PARTES DEL EJERCICIO
1) ¿En qué fecha y en qué ciudad murió San Ignacio, según el texto sobre San Ignacio de Loyola?
2) Enumera todas las fechas completas, con día, mes y año, que aparecen en el texto sobre San Ignacio de Loyola.
3) Copia literalmente el fragmento del texto sobre San Ignacio de Loyola que empieza en "Su padre, don" y termina en "guarnición española capituló.".

TEXTO PROPORCIONADO
31 de julio
Vida y milagros de San Ignacio de Loyola[1]
San Ignacio nació
probablemente, en 1491, en el castillo de Loyola en Azpeitia, población de
Guipúzcoa, cerca de los Pirineos. Murió el 31 de Julio de 1556 en Roma, Italia. Fue beatificado el 27 de Julio de
1609 por Pablo V. Fue canonizado el 12 de
Marzo de 1622 por Gregorio XV.
Su padre, don Bertrán, era
señor de Ofiaz y de Loyola, jefe de una de las familias más antiguas y nobles
de la región. Y no era menos ilustre el linaje de su madre, Marina Sáenz de
Licona y Balda. Iñigo (pues ése fue el nombre que recibió el santo en el
bautismo) era el más joven de los ocho hijos y tres hijas de la noble pareja.
Íñigo luchó contra los franceses en el norte de Castilla. Pero su breve carrera
militar terminó abruptamente el 20 de mayo de 1521, cuando una bala de cañón le
rompió la pierna durante la lucha en defensa del castillo de Pamplona. Después
de que Iñigo fue herido, la guarnición española capituló.

DATOS REGISTRADOS
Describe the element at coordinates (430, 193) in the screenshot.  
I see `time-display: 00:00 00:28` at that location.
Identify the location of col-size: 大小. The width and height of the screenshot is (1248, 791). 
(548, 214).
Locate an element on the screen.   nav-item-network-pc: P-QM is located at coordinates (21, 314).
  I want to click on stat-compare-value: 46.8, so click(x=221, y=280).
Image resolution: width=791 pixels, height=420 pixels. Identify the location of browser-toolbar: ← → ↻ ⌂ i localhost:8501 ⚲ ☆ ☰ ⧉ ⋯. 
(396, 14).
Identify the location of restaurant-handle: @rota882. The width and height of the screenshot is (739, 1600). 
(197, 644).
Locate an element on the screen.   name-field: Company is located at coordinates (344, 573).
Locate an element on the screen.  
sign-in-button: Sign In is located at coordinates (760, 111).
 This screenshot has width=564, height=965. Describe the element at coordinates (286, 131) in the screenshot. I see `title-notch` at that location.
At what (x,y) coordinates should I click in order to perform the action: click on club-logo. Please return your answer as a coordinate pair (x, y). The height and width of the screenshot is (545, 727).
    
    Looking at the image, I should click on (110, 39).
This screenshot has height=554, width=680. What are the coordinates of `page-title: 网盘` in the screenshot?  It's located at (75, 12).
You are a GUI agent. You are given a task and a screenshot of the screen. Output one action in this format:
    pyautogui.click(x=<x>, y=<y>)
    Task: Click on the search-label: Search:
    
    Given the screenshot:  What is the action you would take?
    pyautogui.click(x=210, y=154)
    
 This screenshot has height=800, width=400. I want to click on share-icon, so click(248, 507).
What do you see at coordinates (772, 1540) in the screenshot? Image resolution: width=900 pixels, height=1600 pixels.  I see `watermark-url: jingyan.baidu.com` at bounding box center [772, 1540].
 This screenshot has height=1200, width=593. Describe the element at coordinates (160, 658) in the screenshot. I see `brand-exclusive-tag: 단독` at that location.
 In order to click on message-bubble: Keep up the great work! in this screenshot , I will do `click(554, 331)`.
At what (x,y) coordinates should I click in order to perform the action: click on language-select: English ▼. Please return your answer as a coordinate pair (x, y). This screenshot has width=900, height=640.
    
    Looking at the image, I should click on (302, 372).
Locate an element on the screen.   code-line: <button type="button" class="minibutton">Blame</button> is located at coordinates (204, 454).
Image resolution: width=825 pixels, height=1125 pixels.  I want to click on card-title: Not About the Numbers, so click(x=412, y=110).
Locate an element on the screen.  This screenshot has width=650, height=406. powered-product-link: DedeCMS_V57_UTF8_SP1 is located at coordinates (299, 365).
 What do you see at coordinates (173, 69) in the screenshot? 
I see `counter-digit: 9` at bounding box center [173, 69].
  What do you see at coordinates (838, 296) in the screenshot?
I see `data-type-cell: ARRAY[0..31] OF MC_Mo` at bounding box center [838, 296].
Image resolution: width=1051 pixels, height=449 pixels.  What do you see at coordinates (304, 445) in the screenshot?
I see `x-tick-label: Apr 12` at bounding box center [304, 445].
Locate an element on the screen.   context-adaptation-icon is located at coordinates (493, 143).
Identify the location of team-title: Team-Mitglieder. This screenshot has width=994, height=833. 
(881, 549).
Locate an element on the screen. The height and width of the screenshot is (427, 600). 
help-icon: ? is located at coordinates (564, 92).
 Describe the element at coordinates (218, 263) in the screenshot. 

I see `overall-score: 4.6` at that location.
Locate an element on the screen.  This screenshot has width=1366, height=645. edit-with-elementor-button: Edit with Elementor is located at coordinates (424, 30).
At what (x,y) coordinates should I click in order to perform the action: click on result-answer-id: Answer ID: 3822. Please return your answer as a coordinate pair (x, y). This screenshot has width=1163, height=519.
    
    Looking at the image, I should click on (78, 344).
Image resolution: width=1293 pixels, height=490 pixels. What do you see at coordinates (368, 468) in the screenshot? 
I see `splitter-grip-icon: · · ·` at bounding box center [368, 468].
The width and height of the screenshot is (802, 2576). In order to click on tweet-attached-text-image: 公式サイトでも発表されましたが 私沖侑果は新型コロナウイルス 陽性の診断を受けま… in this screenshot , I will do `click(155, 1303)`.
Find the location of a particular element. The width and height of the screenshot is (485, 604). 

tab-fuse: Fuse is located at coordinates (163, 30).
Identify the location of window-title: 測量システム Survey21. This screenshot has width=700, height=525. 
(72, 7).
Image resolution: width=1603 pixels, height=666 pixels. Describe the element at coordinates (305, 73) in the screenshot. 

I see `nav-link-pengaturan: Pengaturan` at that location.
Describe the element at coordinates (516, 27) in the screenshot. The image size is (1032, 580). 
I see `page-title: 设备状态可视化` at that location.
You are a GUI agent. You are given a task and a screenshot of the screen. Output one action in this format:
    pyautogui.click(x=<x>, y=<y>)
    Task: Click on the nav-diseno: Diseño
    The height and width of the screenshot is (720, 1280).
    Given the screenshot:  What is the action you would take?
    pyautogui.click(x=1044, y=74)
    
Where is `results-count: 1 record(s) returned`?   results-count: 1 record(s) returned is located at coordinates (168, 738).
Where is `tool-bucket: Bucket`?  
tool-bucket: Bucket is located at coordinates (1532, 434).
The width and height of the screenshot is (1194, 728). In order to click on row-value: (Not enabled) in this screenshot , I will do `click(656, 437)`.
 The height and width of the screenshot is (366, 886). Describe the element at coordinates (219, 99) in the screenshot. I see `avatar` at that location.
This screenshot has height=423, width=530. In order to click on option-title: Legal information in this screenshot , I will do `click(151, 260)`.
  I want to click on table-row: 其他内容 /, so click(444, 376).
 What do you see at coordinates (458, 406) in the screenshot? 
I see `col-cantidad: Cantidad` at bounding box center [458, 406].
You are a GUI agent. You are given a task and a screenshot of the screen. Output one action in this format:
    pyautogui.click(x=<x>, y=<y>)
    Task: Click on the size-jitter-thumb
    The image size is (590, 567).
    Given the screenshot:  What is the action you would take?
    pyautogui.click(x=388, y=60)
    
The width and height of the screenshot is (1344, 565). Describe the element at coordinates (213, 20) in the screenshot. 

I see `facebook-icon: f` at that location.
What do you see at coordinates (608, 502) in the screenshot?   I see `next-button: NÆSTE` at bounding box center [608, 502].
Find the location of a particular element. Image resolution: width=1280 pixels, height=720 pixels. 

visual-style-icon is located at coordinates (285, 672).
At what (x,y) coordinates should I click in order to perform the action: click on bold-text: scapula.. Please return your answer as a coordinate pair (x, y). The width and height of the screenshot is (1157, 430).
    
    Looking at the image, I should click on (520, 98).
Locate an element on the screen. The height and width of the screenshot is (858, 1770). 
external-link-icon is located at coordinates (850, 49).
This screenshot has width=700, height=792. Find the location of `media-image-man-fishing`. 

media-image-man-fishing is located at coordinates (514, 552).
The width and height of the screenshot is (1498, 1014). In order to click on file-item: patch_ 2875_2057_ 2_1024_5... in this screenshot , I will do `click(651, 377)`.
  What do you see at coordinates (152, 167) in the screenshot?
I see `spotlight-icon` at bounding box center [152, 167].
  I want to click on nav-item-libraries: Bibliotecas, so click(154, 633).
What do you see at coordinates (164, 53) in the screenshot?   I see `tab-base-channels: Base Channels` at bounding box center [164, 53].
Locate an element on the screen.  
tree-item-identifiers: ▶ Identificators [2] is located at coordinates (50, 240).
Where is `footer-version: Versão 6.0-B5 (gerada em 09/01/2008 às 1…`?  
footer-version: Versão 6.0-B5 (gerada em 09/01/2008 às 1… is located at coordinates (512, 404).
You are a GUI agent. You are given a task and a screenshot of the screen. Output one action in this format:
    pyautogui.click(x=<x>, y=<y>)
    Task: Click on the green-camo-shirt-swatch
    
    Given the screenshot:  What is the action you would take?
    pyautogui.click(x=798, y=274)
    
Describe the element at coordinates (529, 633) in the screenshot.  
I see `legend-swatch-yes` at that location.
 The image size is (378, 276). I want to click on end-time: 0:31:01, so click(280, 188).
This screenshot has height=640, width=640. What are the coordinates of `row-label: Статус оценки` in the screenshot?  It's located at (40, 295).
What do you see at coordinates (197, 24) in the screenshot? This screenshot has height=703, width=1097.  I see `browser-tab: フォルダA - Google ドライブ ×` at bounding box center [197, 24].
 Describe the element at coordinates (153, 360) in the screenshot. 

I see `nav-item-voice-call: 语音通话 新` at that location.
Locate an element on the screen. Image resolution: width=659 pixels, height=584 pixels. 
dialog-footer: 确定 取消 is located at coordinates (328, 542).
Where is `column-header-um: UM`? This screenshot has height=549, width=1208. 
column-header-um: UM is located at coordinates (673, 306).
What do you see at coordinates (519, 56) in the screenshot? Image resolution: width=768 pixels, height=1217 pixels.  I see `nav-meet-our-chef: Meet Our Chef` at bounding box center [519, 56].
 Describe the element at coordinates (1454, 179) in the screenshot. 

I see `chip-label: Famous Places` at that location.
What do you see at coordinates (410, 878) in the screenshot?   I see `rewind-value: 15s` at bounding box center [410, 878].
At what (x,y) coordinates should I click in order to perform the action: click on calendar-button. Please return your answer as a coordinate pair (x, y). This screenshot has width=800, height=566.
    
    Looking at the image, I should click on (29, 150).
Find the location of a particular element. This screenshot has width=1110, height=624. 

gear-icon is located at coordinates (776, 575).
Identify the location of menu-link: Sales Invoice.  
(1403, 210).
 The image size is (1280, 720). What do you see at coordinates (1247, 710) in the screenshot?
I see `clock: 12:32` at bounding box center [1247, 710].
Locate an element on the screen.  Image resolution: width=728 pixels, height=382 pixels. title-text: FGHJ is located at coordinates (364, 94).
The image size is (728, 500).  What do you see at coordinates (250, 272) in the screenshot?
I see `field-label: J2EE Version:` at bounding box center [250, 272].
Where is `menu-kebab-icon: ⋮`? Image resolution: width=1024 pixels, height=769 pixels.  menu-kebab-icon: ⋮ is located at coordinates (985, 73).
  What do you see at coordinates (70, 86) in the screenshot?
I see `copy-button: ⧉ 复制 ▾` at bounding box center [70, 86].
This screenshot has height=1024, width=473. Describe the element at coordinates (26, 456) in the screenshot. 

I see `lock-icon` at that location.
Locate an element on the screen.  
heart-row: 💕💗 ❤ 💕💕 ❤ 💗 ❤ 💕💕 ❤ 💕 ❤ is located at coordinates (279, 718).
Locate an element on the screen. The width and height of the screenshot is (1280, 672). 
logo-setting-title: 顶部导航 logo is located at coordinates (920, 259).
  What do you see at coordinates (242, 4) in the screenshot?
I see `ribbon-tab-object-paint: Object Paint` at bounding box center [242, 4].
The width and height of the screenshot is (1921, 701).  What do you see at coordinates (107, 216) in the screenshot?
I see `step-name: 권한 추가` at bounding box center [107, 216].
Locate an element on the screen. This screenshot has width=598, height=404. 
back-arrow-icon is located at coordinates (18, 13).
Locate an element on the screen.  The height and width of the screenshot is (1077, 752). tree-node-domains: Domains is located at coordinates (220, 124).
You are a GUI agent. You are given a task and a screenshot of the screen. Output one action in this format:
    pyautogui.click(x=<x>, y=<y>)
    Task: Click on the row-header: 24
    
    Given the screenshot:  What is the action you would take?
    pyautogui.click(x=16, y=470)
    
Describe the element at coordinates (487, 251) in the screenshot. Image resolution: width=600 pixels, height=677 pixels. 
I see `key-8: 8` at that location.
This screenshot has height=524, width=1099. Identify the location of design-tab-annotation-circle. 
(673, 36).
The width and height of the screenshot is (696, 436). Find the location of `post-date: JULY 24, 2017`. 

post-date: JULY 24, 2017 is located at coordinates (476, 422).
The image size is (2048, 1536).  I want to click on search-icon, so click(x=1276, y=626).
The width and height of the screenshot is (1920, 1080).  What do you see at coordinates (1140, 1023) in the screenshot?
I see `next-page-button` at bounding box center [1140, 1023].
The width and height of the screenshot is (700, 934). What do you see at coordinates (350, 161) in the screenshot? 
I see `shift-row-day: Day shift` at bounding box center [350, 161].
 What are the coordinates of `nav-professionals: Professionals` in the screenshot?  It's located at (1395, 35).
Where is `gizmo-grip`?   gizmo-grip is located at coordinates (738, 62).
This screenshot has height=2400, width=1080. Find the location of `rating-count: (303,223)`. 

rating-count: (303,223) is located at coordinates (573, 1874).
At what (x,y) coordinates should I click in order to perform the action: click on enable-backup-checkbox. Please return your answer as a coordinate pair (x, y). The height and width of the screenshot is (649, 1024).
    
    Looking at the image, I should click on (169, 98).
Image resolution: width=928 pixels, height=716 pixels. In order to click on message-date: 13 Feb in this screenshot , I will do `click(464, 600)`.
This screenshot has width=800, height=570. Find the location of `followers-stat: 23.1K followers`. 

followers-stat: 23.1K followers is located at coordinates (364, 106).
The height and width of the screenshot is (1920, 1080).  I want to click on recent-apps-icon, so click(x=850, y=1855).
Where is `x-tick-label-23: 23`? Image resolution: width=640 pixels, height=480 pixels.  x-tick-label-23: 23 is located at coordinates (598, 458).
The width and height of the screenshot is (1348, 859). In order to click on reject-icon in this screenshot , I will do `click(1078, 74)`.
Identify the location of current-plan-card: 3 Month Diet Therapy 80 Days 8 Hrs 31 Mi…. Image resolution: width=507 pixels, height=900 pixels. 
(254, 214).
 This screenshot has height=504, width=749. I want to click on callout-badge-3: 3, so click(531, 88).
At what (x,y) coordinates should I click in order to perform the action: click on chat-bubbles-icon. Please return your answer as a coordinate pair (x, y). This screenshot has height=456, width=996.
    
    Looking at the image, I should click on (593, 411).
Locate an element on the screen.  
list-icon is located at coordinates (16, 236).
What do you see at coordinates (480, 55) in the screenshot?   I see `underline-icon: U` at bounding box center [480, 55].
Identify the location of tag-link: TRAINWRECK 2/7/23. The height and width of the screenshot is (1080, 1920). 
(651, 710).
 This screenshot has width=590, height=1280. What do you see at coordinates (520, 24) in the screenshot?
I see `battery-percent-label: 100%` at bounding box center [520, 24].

RESULTADOS POR TAREA
1) Murió el 31 de julio de 1556 en Roma, Italia.

2) 31 de Julio de 1556; 27 de Julio de 1609; 12 de Marzo de 1622; 20 de mayo de 1521

3)
Su padre, don Bertrán, era
señor de Ofiaz y de Loyola, jefe de una de las familias más antiguas y nobles
de la región. Y no era menos ilustre el linaje de su madre, Marina Sáenz de
Licona y Balda. Iñigo (pues ése fue el nombre que recibió el santo en el
bautismo) era el más joven de los ocho hijos y tres hijas de la noble pareja.
Íñigo luchó contra los franceses en el norte de Castilla. Pero su breve carrera
militar terminó abruptamente el 20 de mayo de 1521, cuando una bala de cañón le
rompió la pierna durante la lucha en defensa del castillo de Pamplona. Después
de que Iñigo fue herido, la guarnición española capituló.